VOEvent working draft published

Rob Seaman seaman at noao.edu
Thu Jun 23 13:56:42 PDT 2005


Hi Tony,


> I'm confused by the use of the IVOA identifier in the spec. It  
> seems to imply that all VOEvents will have unique identifiers of  
> the form used to identify Resources, and so will all have an entry  
> in the Registry.
>

I'll let others reply to your ID comments in more detail - I'm sure  
I'll learn a lot from the discussion.  Some of the confused  
description arises, I'm sure, from my not very deep current  
understanding of VO Registry issues.  On the other hand, words like  
"resolve" and "metadata packet" were used in v0.3 of the  
specification before I had a chance to muddy the waters.  I'm left  
wondering whether a consensus view of Registry, Resources and such  
actually exists yet among the IVOA cognoscenti.  That said, I would  
welcome suggestions for alternate wording to what is in v0.94 for  
each of the issues you raise.

----------

### WORK TO COMPLETE
[1] Retype the part of the VOEvent message starting with "Rob Seaman seaman" and going on through "in the Registry.".
[2] In the VOEvent message, which version of the specification already used words like "resolve" and "metadata packet"?

### DATA EXCERPTS

----------

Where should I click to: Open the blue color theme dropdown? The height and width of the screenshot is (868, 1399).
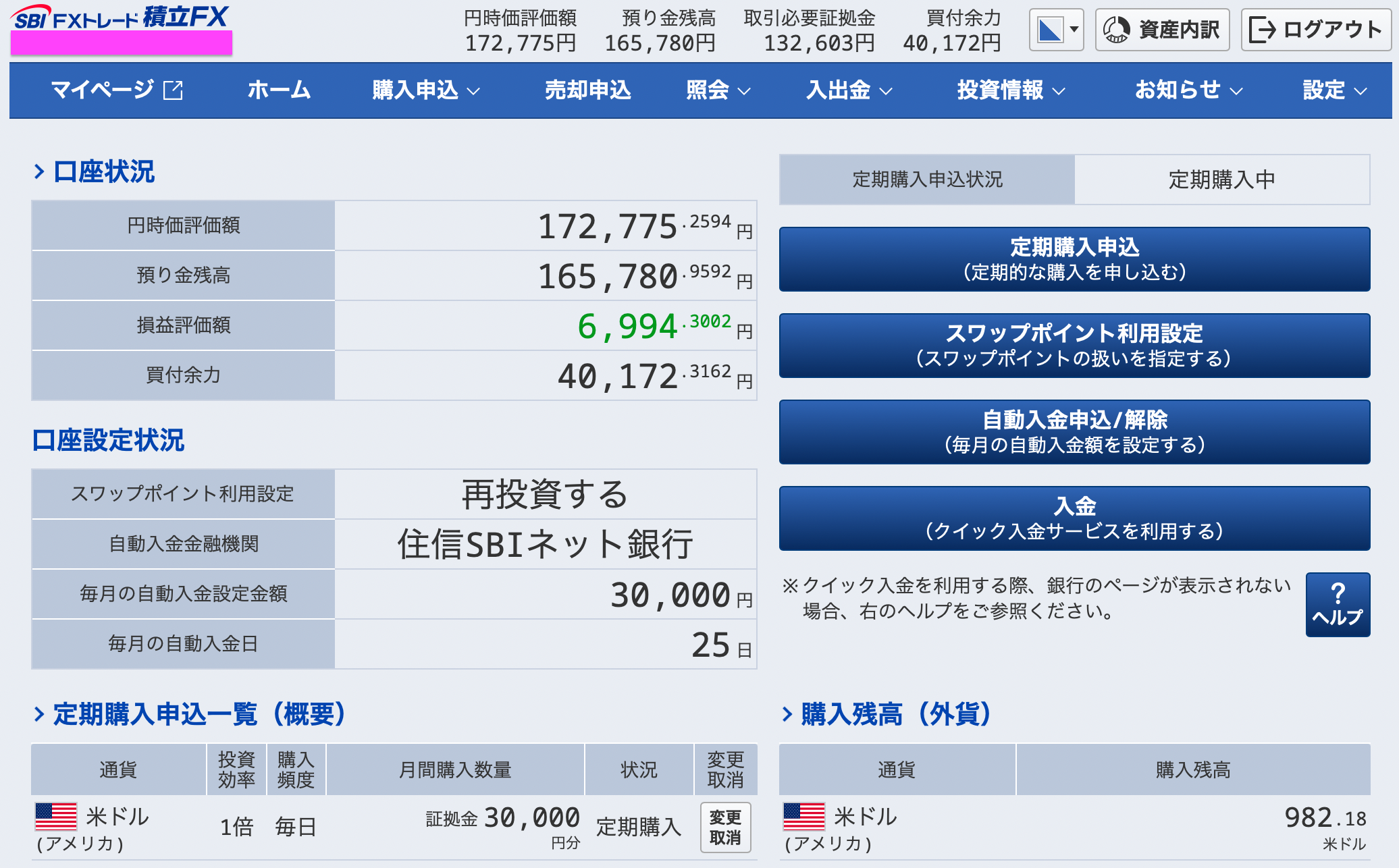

----------

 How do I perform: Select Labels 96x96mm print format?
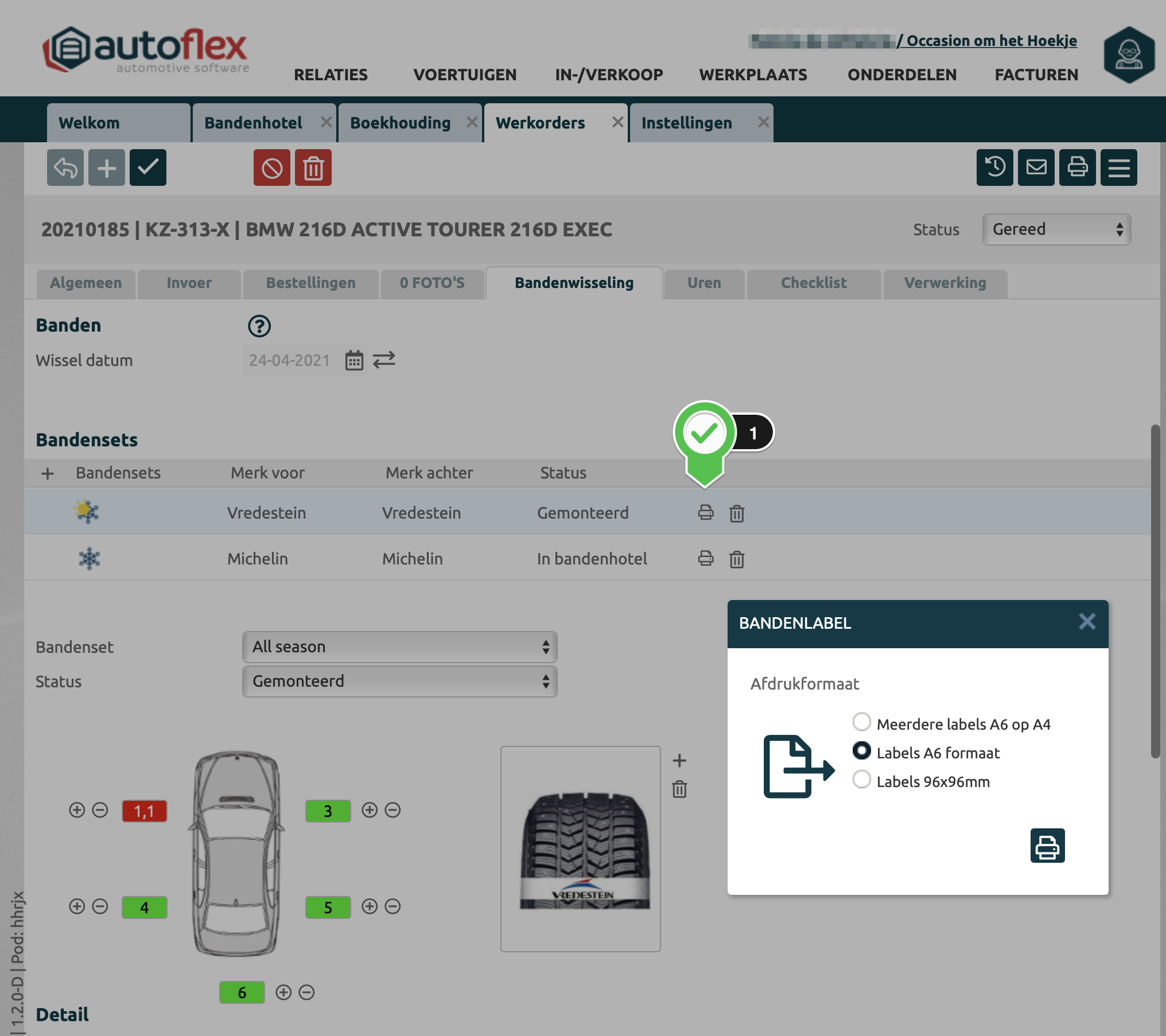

----------

### RESULTS BY TASK
[1]
Rob Seaman seaman at noao.edu
Thu Jun 23 13:56:42 PDT 2005


Hi Tony,


> I'm confused by the use of the IVOA identifier in the spec. It  
> seems to imply that all VOEvents will have unique identifiers of  
> the form used to identify Resources, and so will all have an entry  
> in the Registry.

[2] Version 0.3 (v0.3) of the specification.